I have fit/measured thousands and thousands of people in my life looking to buy dress shoes. And in doing so discovered a lot about fit, the idea of it, how it differs from one culture to the next and how the Brannock Device is not what it’s cracked out to be. So here is my take as to why and how we should start using it solely as a guideline (or starting point), and nothing more.
You see, feet are actually a complex part of the body. There are so many components that make up the feet and their measurements. You have length, you have width, the inside arch, the outside arch, instep height, ankle height, toe thickness, heel girth, and the list goes on. And all of these factors affect fit. And what does a Brannock Device tell you? Two of them; Length and width. And supposedly inside arch length (although I am not sure if I ever believed that measurement as I measured at like arch size 11 since my feet are semi-flat and long and narrow. But even a US9 shoe, if anything, kills my arch from the over-working. Imagine a US11 shoe! I would pop right out of that thing. And I would know. When I was young and dumb, I wore larger-sized shoes to ‘have larger feet.’ Big mistake. Lots of pain in my feet when I was younger. Don’t make that same foolish error.
Even the width I found to be somewhat misleading. I measured guys at 3E and fit them into a pair and they were swimming in them. Measured guys at E and they fit just fine into ‘D’ width shoes. And alternatively measured guys at E and they needed 3E due to the girth of the foot (from depth i.e. chunky from top to bottom).
And while the Brannock Device is the theme of this post, it is not the only culprit as a shoe brand’s idea of a US9 or a ‘D width’ can also differ. That is why getting it stuck into your head that you are a US9D is an error from the get-go. Because, yes, maybe in Nike’s you are US9D. But in Allen Edmonds, you are US8.5, in Santoni, US8, and in Paul Parkman, a EU40.5 (US7.5). And therefore your Brannock measurement is really only telling you a theory. Not a fact.
And that does not even touch on cultural preferences of fit. Many French do not want one molecule of free air in their shoes while most Americans want their dress shoes to fit like running shoes: loose and comfortable. I once assisted a gentleman from Northern Europe, one of the Nordic countries, and he told me he was 42 (aka US9). I measured his length at US11.5. Sure enough, I brought every pair of shoes from US11.5 until we reached US9. Guess what he purchased? The US9. I was flabbergasted. And instantly learned something that day.
And not to mention how many American guys I would measure at smaller sizes and they wanted at least 1 size larger for their Ego-Boost. All the while slopping around in their shoes looking foolish. And yet in other countries, like the Dominican Republic, I see these big guys wearing tiny shoes, at least 1-2 sizes smaller. I can literally see their toes nearly busting out of the fronts. But for them, that fit feels good. And who is to tell them they are wrong? The Brannock would give them a different story than what they like.

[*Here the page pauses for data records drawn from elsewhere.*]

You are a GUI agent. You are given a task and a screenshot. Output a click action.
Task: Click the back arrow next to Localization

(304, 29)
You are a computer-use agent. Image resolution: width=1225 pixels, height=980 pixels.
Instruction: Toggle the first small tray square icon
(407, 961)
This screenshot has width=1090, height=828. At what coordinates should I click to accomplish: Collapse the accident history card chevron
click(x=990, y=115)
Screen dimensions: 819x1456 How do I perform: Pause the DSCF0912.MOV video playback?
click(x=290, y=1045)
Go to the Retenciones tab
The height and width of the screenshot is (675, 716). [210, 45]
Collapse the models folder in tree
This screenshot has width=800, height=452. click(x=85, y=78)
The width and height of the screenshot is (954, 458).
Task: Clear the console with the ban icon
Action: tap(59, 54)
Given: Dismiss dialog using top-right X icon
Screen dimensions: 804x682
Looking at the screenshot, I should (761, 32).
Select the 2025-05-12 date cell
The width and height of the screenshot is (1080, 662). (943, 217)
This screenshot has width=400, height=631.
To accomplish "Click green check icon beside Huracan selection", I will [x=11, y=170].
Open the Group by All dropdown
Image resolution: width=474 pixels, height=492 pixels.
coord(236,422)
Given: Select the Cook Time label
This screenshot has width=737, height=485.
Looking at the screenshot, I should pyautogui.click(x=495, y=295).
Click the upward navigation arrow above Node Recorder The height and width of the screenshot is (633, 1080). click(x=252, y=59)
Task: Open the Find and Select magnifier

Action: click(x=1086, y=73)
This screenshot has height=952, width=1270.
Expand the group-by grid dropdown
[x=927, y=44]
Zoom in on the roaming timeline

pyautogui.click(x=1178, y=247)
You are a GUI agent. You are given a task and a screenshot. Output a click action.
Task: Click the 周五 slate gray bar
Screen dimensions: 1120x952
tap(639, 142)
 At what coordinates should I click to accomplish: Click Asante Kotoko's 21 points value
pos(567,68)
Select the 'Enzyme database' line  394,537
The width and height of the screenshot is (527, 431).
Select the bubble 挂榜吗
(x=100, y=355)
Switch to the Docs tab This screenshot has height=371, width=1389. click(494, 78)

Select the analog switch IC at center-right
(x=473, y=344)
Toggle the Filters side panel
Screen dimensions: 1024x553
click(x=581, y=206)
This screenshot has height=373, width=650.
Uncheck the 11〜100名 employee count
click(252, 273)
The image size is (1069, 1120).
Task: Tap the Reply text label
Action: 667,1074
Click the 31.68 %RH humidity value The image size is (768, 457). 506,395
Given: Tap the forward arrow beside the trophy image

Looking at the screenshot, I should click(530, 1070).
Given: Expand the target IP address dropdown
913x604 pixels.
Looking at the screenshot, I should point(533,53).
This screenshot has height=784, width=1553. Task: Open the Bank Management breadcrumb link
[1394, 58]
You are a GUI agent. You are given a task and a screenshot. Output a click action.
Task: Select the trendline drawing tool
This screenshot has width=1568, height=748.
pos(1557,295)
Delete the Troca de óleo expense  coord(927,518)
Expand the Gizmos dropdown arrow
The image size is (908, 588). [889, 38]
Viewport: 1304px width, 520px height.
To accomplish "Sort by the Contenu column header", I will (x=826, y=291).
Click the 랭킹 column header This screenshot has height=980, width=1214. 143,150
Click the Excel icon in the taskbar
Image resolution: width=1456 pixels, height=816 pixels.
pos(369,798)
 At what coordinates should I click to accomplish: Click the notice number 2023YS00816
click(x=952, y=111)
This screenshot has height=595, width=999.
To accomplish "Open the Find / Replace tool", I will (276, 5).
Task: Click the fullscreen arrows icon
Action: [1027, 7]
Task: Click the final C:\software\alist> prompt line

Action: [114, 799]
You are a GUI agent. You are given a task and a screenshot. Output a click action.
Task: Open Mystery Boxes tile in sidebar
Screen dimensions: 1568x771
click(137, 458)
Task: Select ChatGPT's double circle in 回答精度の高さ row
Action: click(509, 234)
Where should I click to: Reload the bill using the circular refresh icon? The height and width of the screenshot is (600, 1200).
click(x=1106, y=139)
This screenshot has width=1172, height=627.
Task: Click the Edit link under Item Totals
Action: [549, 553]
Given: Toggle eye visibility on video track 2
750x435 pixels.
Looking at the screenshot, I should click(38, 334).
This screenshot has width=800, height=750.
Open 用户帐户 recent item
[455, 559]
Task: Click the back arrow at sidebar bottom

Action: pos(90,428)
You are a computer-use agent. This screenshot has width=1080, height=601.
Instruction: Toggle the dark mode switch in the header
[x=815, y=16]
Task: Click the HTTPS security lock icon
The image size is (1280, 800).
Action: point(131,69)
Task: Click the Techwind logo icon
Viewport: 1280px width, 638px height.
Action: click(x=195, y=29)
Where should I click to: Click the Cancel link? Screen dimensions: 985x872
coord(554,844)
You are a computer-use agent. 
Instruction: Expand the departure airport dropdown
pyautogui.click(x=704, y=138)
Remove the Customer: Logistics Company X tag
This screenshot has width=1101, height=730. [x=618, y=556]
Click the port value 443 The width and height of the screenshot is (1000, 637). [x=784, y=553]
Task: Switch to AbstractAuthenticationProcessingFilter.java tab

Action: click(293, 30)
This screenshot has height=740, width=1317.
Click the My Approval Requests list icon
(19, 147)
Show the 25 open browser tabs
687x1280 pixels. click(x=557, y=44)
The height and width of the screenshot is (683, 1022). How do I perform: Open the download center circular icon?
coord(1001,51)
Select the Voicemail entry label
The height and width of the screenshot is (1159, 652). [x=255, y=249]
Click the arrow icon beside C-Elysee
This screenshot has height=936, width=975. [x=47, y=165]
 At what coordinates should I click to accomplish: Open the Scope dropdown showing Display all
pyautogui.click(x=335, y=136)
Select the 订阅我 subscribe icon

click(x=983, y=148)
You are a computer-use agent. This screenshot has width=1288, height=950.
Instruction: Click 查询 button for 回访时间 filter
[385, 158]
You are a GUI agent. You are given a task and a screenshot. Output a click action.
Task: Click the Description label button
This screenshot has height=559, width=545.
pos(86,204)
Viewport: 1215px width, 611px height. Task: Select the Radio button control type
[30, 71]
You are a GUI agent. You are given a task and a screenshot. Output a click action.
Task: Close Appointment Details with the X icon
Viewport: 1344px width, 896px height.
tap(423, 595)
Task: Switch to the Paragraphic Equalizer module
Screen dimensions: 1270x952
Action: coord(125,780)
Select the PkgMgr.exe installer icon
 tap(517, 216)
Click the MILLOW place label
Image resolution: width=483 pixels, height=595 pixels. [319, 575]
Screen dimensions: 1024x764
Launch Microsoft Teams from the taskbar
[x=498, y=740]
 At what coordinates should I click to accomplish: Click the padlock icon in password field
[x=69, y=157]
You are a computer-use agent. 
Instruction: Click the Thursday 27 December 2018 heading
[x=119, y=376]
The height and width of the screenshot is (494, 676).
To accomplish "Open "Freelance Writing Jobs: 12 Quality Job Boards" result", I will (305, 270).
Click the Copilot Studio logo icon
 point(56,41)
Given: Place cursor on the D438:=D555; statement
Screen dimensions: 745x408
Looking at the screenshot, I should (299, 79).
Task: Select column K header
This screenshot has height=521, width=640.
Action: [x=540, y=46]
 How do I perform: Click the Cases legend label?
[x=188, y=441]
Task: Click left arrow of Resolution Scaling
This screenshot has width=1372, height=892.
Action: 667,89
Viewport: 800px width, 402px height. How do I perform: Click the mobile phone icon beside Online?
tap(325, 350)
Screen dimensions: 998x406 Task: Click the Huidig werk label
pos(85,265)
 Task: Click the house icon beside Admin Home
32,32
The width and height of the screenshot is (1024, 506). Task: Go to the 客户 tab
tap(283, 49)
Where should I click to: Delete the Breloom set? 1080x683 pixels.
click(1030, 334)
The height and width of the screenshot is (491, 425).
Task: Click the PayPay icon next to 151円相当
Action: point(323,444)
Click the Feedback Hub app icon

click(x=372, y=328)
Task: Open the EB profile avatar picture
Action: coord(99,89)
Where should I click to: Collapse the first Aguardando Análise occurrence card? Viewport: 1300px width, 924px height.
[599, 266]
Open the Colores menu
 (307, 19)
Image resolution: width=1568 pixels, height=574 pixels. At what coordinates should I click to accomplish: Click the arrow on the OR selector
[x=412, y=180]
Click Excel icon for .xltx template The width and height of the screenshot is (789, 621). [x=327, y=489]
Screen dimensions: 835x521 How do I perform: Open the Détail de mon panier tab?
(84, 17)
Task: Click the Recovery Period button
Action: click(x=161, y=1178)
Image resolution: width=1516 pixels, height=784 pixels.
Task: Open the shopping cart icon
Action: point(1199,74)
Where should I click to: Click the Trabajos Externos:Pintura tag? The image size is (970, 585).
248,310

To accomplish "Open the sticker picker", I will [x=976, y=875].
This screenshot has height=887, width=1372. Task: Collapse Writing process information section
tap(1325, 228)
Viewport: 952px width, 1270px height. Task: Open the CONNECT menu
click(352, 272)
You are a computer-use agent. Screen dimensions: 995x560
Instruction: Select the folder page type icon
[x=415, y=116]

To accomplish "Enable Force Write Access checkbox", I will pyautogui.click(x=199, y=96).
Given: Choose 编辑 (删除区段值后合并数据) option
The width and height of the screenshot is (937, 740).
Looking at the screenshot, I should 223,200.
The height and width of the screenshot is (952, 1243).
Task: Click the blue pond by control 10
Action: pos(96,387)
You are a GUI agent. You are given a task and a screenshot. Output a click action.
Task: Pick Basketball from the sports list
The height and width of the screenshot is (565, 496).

My message here is do not hold your faith in the Brannock measurement. Use it as a starting point. But do not hold the line at its length measurement. It’s okay to have smaller feet than you thought. It’s okay for you to be 3 different sizes in 3 different brands. The best thing you can do when looking to jump into a new brand is research how their brand fits compared to other like brands. That research will give you better advice than jumping into the fire of online shopping with just a Brannock Measurement.